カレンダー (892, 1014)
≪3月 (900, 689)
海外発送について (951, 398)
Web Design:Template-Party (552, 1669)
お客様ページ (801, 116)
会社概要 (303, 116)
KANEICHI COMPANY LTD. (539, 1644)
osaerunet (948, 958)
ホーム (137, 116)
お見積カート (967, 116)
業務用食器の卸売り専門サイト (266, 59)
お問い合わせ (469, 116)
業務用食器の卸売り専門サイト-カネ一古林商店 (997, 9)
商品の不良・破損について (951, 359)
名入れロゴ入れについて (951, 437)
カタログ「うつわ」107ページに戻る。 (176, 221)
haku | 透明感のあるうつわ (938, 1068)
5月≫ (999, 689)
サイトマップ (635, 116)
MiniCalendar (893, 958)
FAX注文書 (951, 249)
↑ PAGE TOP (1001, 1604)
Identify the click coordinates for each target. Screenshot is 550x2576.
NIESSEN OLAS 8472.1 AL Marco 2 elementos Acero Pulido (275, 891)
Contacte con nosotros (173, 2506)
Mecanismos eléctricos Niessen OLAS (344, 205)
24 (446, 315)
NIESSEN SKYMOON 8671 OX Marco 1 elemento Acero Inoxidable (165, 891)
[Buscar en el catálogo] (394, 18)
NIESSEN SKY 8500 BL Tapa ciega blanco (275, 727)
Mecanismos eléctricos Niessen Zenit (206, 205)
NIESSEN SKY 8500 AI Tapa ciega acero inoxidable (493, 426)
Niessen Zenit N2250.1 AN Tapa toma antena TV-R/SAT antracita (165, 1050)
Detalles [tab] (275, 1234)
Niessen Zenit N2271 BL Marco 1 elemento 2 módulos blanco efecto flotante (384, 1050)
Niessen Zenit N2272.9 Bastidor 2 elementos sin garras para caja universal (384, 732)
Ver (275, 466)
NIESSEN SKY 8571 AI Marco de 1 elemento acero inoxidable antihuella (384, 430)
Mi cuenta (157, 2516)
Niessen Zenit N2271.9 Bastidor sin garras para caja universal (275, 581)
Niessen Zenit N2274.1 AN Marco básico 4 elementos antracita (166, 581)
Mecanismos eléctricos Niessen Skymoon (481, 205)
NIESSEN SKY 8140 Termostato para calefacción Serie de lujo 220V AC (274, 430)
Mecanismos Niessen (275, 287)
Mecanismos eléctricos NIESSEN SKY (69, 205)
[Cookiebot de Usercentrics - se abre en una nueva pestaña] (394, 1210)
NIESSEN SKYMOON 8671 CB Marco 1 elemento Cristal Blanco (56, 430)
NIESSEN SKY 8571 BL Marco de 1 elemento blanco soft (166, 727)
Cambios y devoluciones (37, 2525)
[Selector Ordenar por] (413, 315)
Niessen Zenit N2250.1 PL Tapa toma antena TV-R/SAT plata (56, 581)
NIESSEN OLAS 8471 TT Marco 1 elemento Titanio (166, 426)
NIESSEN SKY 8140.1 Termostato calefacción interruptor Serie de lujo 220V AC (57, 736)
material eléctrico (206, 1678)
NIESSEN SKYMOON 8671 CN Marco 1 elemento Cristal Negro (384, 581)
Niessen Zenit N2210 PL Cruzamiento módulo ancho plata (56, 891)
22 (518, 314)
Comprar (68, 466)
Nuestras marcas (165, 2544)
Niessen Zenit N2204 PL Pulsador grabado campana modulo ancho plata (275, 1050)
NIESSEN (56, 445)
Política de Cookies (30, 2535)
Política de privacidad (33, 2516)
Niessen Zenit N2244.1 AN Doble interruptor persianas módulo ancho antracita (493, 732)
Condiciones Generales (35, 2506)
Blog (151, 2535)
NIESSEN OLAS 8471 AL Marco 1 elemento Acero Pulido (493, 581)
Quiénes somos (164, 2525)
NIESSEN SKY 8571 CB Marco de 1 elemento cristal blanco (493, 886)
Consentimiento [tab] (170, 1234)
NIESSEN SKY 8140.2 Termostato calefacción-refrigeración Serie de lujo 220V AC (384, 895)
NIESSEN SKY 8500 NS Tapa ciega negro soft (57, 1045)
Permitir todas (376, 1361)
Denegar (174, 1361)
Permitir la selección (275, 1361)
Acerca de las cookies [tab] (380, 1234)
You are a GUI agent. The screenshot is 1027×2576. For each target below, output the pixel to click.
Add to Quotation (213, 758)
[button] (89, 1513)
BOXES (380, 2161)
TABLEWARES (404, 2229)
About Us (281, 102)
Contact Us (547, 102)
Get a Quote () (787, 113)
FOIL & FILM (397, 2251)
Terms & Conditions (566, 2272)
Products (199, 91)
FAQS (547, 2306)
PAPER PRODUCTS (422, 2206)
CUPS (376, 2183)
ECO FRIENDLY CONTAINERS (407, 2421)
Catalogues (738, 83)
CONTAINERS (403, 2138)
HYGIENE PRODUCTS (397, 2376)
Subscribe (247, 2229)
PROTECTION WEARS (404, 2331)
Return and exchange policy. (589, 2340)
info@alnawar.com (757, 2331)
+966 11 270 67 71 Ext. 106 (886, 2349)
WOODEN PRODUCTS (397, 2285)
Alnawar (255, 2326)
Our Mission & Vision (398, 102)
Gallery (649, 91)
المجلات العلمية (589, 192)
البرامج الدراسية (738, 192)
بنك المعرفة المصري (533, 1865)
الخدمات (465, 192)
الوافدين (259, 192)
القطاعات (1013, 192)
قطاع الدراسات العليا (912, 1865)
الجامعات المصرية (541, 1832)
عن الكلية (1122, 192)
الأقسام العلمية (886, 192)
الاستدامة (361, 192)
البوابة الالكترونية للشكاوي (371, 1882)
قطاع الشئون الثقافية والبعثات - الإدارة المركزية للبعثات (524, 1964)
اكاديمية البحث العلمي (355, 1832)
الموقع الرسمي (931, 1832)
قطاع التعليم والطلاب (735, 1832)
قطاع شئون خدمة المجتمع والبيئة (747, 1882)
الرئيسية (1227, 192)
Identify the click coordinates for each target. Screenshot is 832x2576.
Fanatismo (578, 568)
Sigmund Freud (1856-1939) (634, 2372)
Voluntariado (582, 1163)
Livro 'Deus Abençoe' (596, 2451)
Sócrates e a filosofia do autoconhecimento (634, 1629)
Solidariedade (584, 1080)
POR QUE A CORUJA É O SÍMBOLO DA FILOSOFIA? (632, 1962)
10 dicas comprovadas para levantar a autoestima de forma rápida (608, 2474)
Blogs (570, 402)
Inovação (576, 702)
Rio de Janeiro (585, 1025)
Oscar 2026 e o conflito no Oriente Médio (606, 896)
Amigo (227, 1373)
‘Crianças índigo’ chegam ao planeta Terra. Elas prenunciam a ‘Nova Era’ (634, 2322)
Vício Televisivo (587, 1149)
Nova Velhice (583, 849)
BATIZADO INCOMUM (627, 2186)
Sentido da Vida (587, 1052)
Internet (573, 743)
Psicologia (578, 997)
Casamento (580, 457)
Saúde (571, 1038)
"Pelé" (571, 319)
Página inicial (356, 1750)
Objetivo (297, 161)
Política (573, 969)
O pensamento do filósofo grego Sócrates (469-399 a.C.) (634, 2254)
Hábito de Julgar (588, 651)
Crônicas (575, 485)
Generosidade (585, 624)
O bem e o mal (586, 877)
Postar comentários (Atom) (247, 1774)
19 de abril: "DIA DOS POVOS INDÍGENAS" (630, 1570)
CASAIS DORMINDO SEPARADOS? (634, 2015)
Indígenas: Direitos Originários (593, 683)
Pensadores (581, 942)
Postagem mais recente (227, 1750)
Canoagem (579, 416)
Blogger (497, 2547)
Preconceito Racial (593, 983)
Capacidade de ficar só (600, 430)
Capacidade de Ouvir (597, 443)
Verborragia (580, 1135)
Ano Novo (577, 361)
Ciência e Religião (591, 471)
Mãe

☆ ☆ ☆

| To be done |
Reproduce every line of the data above without changing anything.

| Answer to this task |
カレンダー (892, 1014)
≪3月 (900, 689)
海外発送について (951, 398)
Web Design:Template-Party (552, 1669)
お客様ページ (801, 116)
会社概要 (303, 116)
KANEICHI COMPANY LTD. (539, 1644)
osaerunet (948, 958)
ホーム (137, 116)
お見積カート (967, 116)
業務用食器の卸売り専門サイト (266, 59)
お問い合わせ (469, 116)
業務用食器の卸売り専門サイト-カネ一古林商店 (997, 9)
商品の不良・破損について (951, 359)
名入れロゴ入れについて (951, 437)
カタログ「うつわ」107ページに戻る。 (176, 221)
haku | 透明感のあるうつわ (938, 1068)
5月≫ (999, 689)
サイトマップ (635, 116)
MiniCalendar (893, 958)
FAX注文書 (951, 249)
↑ PAGE TOP (1001, 1604)
Identify the click coordinates for each target. Screenshot is 550x2576.
NIESSEN OLAS 8472.1 AL Marco 2 elementos Acero Pulido (275, 891)
Contacte con nosotros (173, 2506)
Mecanismos eléctricos Niessen OLAS (344, 205)
24 (446, 315)
NIESSEN SKYMOON 8671 OX Marco 1 elemento Acero Inoxidable (165, 891)
[Buscar en el catálogo] (394, 18)
NIESSEN SKY 8500 BL Tapa ciega blanco (275, 727)
Mecanismos eléctricos Niessen Zenit (206, 205)
NIESSEN SKY 8500 AI Tapa ciega acero inoxidable (493, 426)
Niessen Zenit N2250.1 AN Tapa toma antena TV-R/SAT antracita (165, 1050)
Detalles [tab] (275, 1234)
Niessen Zenit N2271 BL Marco 1 elemento 2 módulos blanco efecto flotante (384, 1050)
Niessen Zenit N2272.9 Bastidor 2 elementos sin garras para caja universal (384, 732)
Ver (275, 466)
NIESSEN SKY 8571 AI Marco de 1 elemento acero inoxidable antihuella (384, 430)
Mi cuenta (157, 2516)
Niessen Zenit N2271.9 Bastidor sin garras para caja universal (275, 581)
Niessen Zenit N2274.1 AN Marco básico 4 elementos antracita (166, 581)
Mecanismos eléctricos Niessen Skymoon (481, 205)
NIESSEN SKY 8140 Termostato para calefacción Serie de lujo 220V AC (274, 430)
Mecanismos Niessen (275, 287)
Mecanismos eléctricos NIESSEN SKY (69, 205)
[Cookiebot de Usercentrics - se abre en una nueva pestaña] (394, 1210)
NIESSEN SKYMOON 8671 CB Marco 1 elemento Cristal Blanco (56, 430)
NIESSEN SKY 8571 BL Marco de 1 elemento blanco soft (166, 727)
Cambios y devoluciones (37, 2525)
[Selector Ordenar por] (413, 315)
Niessen Zenit N2250.1 PL Tapa toma antena TV-R/SAT plata (56, 581)
NIESSEN OLAS 8471 TT Marco 1 elemento Titanio (166, 426)
NIESSEN SKY 8140.1 Termostato calefacción interruptor Serie de lujo 220V AC (57, 736)
material eléctrico (206, 1678)
NIESSEN SKYMOON 8671 CN Marco 1 elemento Cristal Negro (384, 581)
Niessen Zenit N2210 PL Cruzamiento módulo ancho plata (56, 891)
22 (518, 314)
Comprar (68, 466)
Nuestras marcas (165, 2544)
Niessen Zenit N2204 PL Pulsador grabado campana modulo ancho plata (275, 1050)
NIESSEN (56, 445)
Política de Cookies (30, 2535)
Política de privacidad (33, 2516)
Niessen Zenit N2244.1 AN Doble interruptor persianas módulo ancho antracita (493, 732)
Condiciones Generales (35, 2506)
Blog (151, 2535)
NIESSEN OLAS 8471 AL Marco 1 elemento Acero Pulido (493, 581)
Quiénes somos (164, 2525)
NIESSEN SKY 8571 CB Marco de 1 elemento cristal blanco (493, 886)
Consentimiento [tab] (170, 1234)
NIESSEN SKY 8140.2 Termostato calefacción-refrigeración Serie de lujo 220V AC (384, 895)
NIESSEN SKY 8500 NS Tapa ciega negro soft (57, 1045)
Permitir todas (376, 1361)
Denegar (174, 1361)
Permitir la selección (275, 1361)
Acerca de las cookies [tab] (380, 1234)
You are a GUI agent. The screenshot is 1027×2576. For each target below, output the pixel to click.
Add to Quotation (213, 758)
[button] (89, 1513)
BOXES (380, 2161)
TABLEWARES (404, 2229)
About Us (281, 102)
Contact Us (547, 102)
Get a Quote () (787, 113)
FOIL & FILM (397, 2251)
Terms & Conditions (566, 2272)
Products (199, 91)
FAQS (547, 2306)
PAPER PRODUCTS (422, 2206)
CUPS (376, 2183)
ECO FRIENDLY CONTAINERS (407, 2421)
Catalogues (738, 83)
CONTAINERS (403, 2138)
HYGIENE PRODUCTS (397, 2376)
Subscribe (247, 2229)
PROTECTION WEARS (404, 2331)
Return and exchange policy. (589, 2340)
info@alnawar.com (757, 2331)
+966 11 270 67 71 Ext. 106 (886, 2349)
WOODEN PRODUCTS (397, 2285)
Alnawar (255, 2326)
Our Mission & Vision (398, 102)
Gallery (649, 91)
المجلات العلمية (589, 192)
البرامج الدراسية (738, 192)
بنك المعرفة المصري (533, 1865)
الخدمات (465, 192)
الوافدين (259, 192)
القطاعات (1013, 192)
قطاع الدراسات العليا (912, 1865)
الجامعات المصرية (541, 1832)
عن الكلية (1122, 192)
الأقسام العلمية (886, 192)
الاستدامة (361, 192)
البوابة الالكترونية للشكاوي (371, 1882)
قطاع الشئون الثقافية والبعثات - الإدارة المركزية للبعثات (524, 1964)
اكاديمية البحث العلمي (355, 1832)
الموقع الرسمي (931, 1832)
قطاع التعليم والطلاب (735, 1832)
قطاع شئون خدمة المجتمع والبيئة (747, 1882)
الرئيسية (1227, 192)
Identify the click coordinates for each target. Screenshot is 832x2576.
Fanatismo (578, 568)
Sigmund Freud (1856-1939) (634, 2372)
Voluntariado (582, 1163)
Livro 'Deus Abençoe' (596, 2451)
Sócrates e a filosofia do autoconhecimento (634, 1629)
Solidariedade (584, 1080)
POR QUE A CORUJA É O SÍMBOLO DA FILOSOFIA? (632, 1962)
10 dicas comprovadas para levantar a autoestima de forma rápida (608, 2474)
Blogs (570, 402)
Inovação (576, 702)
Rio de Janeiro (585, 1025)
Oscar 2026 e o conflito no Oriente Médio (606, 896)
Amigo (227, 1373)
‘Crianças índigo’ chegam ao planeta Terra. Elas prenunciam a ‘Nova Era’ (634, 2322)
Vício Televisivo (587, 1149)
Nova Velhice (583, 849)
BATIZADO INCOMUM (627, 2186)
Sentido da Vida (587, 1052)
Internet (573, 743)
Psicologia (578, 997)
Casamento (580, 457)
Saúde (571, 1038)
"Pelé" (571, 319)
Página inicial (356, 1750)
Objetivo (297, 161)
Política (573, 969)
O pensamento do filósofo grego Sócrates (469-399 a.C.) (634, 2254)
Hábito de Julgar (588, 651)
Crônicas (575, 485)
Generosidade (585, 624)
O bem e o mal (586, 877)
Postar comentários (Atom) (247, 1774)
19 de abril: "DIA DOS POVOS INDÍGENAS" (630, 1570)
CASAIS DORMINDO SEPARADOS? (634, 2015)
Indígenas: Direitos Originários (593, 683)
Pensadores (581, 942)
Postagem mais recente (227, 1750)
Canoagem (579, 416)
Blogger (497, 2547)
Preconceito Racial (593, 983)
Capacidade de ficar só (600, 430)
Capacidade de Ouvir (597, 443)
Verborragia (580, 1135)
Ano Novo (577, 361)
Ciência e Religião (591, 471)
Mãe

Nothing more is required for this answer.